Page 4 of 4
I see his influence now mostly in scores and I think it’s too bad because he’s kind of used in a superficial way. There are a lot of other resources — meaning the way he writes, the way he arranges — that nobody uses. They get from him what is really the least-interesting aspect. He was one of the first guys in Italy to own a Moog that is as big as a washer and dryer, for instance, so he was experimenting in electronic music, which for the most part goes unnoticed. And he was a pioneer in the use of avant-garde music in not only horror movies, but much more mainstream projects. So it’s too bad that in general his admirers don’t go as deep as possible with his material. They’re kind of just scraping the surface of what this man is able to do.
Daniele Luppi composed the 2004 tribute album An Italian Story and will soon release his second CD, Rome. Luppi arranged two Gnarls Barkely CDs and contributed to Rob Marshall’s Nine.
Morricone is a part of everyone’s DNA. His most famous scores are special because of their boldness and simplicity. It takes a special kind of courage to hang a whole score on two notes. At the same time, in movie music those two notes are only as special as the picture they accompany.
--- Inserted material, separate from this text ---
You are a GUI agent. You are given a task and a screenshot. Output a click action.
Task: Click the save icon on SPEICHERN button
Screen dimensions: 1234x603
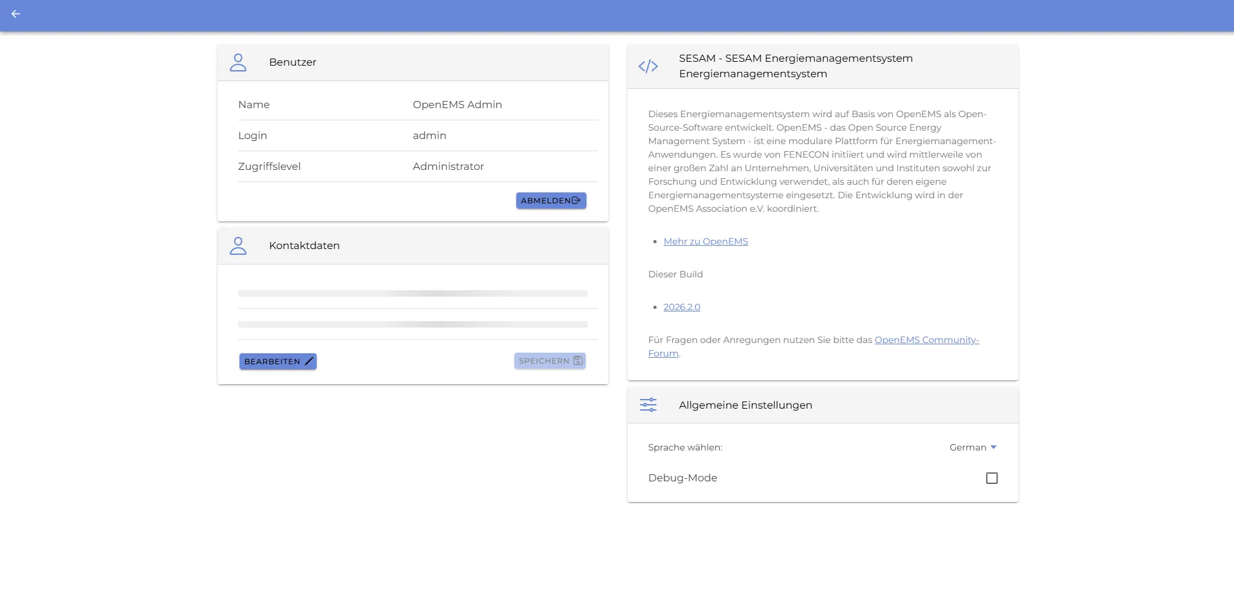coord(577,361)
One really cool thing about him is that he started as an arranger. He worked for RCA in Italy as an arranger. He did a lot of pop records. He was classically trained, but the nature of the job of being an arranger is you have to interface with many types of music and forms of orchestration. John Williams is another one like Morricone. He was Johnny Williams the jazz arranger before he was a movie composer. Being an arranger and a composer require you to put on many different hats, which is tremendous training for film scoring because you know how the instruments work and what they sound like. You become acquainted with the people who play the instruments, which allows you to understand how they fit together.
Jim Lang scored Nickelodeon’s Hey Arnold! series and has arranged, produced and played on records for many artists, including Smokey Robinson, Steve Wynn, Vince Gill and the Four Tops.